Captain Barnaby was vindicated, and the widow Booty lost her case, and the unfortunate soul Old Booty was thereby relegated to the pits of hell by both celestial and temporal courts.  It seems that perhaps Mrs. Booty could have been on the right track with her legal action, given she knew her husband to be a decent enough guy to merit a little more than fire and brimstone.  She just chose the wrong plaintiff, eloquently expressed by Richard Kadrey in Aloha from Hell when he said, “This is where you first failed us. You gave us minds and told us not to think. You gave us curiosity and put a booby-trapped tree right in front of us. You gave us sex and told us not to do it. You played three-card monte with our souls from day one, and when we couldn’t find the queen, you sent us to Hell to be tortured for eternity. That was your great plan for humanity? All you gave us here was daisies and fairy tales and you acted like that was enough. How were we supposed to resist evil when you didn’t even tell us about it?”  I’m thinking it could be the mother of all class action lawsuits.

References
Baker, Sherston, Sir.  “Investigation of a Strange Ghost Story”.  The United Service Magazine: With Which Are Incorporated the Army And Navy Magazine And Naval And Military Journal (Sep-Dec). London: H. Colburn, 1882.

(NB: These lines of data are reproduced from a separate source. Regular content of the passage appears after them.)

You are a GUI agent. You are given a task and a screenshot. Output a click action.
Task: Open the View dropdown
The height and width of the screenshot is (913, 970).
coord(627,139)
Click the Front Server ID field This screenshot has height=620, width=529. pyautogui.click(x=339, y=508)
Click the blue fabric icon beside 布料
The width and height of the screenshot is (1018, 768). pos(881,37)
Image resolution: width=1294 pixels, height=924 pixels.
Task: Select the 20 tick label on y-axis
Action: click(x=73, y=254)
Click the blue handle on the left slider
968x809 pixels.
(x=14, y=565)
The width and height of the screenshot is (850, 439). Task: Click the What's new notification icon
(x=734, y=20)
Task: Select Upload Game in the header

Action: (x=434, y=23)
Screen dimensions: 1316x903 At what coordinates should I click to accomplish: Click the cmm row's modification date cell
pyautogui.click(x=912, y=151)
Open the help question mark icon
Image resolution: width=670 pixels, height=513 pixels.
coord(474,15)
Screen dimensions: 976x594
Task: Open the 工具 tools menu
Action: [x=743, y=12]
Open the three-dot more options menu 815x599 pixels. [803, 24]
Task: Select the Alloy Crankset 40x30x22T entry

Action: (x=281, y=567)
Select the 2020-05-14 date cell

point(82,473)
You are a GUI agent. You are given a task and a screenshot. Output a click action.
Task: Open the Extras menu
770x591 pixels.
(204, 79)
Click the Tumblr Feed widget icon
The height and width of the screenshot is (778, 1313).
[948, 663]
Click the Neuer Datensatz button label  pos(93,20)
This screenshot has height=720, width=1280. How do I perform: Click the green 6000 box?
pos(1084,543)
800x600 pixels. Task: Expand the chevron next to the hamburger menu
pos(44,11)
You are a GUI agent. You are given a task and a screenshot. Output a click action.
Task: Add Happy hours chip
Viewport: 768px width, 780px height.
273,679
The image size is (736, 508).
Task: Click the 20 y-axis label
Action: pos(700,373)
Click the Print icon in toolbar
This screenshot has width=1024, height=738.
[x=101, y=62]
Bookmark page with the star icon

Curk, William. The Fiery Museum, Or, The Burning Mountains: Containing Authentic Accounts of Those Dreadful Eruptions Which Have So Frequently Broke Out At Mounts Vesuvius And Aetna: With a Circumstantial Narrative of Their Eruptions In One of Which, (at Vesuvius) the Town of Ottaiano Was Nearly Reduced to Ashes: With Every Particular Relative to Those Great Volcanoes Which Have So Astonished the Surrounding Nations, And the World. Lewes: Sussex Press, 1808.
Cockburn, George, Sir, 1763-1847. A Voyage to Cadiz And Gibraltar, Up the Mediterranean to Sicily And Malta, In 1810 & II, Including a Description of Sicily And the Lipari Islands, And an Excursion In Portugal. London: J. Harding, 1815.
Jennings, Hargrave, 1817?-1890. One of the Thirty: a Strange History Now for the First Time Told. London: J. C. Hotten, 1870.
Hulbert Charles, 1778-1857. Volcanic Wonders, And Scenes of Astonishment: Being Historic And Scientific Descriptions of the Volcanoes of the Azores, And a General View of Burning Mountains, In Various Parts of the Glove. 2d. ed. Shrewsbury: C. Hulbert, 1827.